Blog / Hiding Viruses Inside of Files

The danger with archives boils down to the limitations on doing a virus scan inside an archive (like taking a peak into Pandora’s Box before opening it, to see if it’s safe). It’s more complicated than people think. Enough preamble; let’s get down to brass taxes.

So first things firstIs it possible to do a Virus scan inside an archive? Yes. BUT only if the scanner can understand the archive format.
Oh, that’s easy. How many different formats can there possibly be?  So many … So SOOOooooo many. To list a few formats, there are: ZIP, ARJ, TAR, GZIP, CAB, RAR, LHA, 7Z, JAR, ACE, BZ2… and that doesn’t even scratch the surface, so I’m just going to stop there. I think you get the idea. If you’re curious, check out
Wikipedia: https://en.wikipedia.org/wiki/List_of_archive_formats

Each format may as well be a totally different language (Comparing ZIP and TAR is like comparing English and Japanese). Oh! and don’t forget: There are also different versions of these formats. Archive formats get updated, improved and changed over time. This means that not all ZIP files are created equal (For example: French spoken in Quebec is not the same as the French spoken in France).

What if the archive format is unreadable? That’s easy:A virus scan cannot be performed. This leads to the question: “What does the virus scanner do with files it fails to virus scan?” Automatically block them, automatically allow them or make the behaviour configurable? It’s a hard choice, that I won’t go into.

So, the first requirement is that the virus scanner can understand the archive. As you can hopefully see, that is not as easy as it sounds.

Assuming the archive can be understood, what is the second requirement?
The virus scan needs to finish in a reasonable amount of time.

People often forget about this, but it’s true. We’re talking about attachments to email and people NEED their email to be delivered quickly (if it’s not delivered quickly, some people can get very upset). While the attachment is being scanned, the email is being held up in limbo. These scans aren’t like virus scanning on your computer where you can just pause it if things get slow.

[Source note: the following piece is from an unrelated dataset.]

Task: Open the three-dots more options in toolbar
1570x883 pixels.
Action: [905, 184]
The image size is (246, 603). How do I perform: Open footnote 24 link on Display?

What if the Virus scan takes “too long”? The scan needs to be terminated and you have another situation where a file cannot be virus-scanned.

So, the second requirement is speed. You can’t take forever to do your scanning.

What about the third requirement? Well, the uncompressed file needs to fit in memory.

You need to think a bit like a bad guy here, but there are ways of setting up your archives so that they become incredibly large when decompressed. My favourite example of this is a time when an associate of mine created a small archive of about 12 KB in size that expanded to over 2 GB in memory. To be fair it took some creative thinking to do this, but it was still a perfectly valid archive that anyone could create. If you are someone designing a virus scanner, you have to remember that you don’t have an infinite amount of space to work with.

What if it’s too big to fit in memory? I think you know where this is going: no virus scan.

And there is a fourth requirement? The file cannot be password-protected.

As soon as you put a password on any archive, you can’t open it without using the password. Even if the archive format could be understood, this means a virus scanner cannot scan it. Adding a password to archive decompression is a manual step that needs to be done by a person. There’s no way of automatically searching the email for the password, because who knows if it will even be there. Sometimes passwords get sent in separate emails, over the phone, etc.
This is a method I’ve seen get used fairly often, in order to bypass virus scanners. I’m sure many people have seen emails in the past from Purolator or Fedex or UPS about a parcel, with instructions to open an attached ZIP file using the password provided?
That scam was fairly popular a few years ago and was used as a way of delivering a malware payload through virus scanners.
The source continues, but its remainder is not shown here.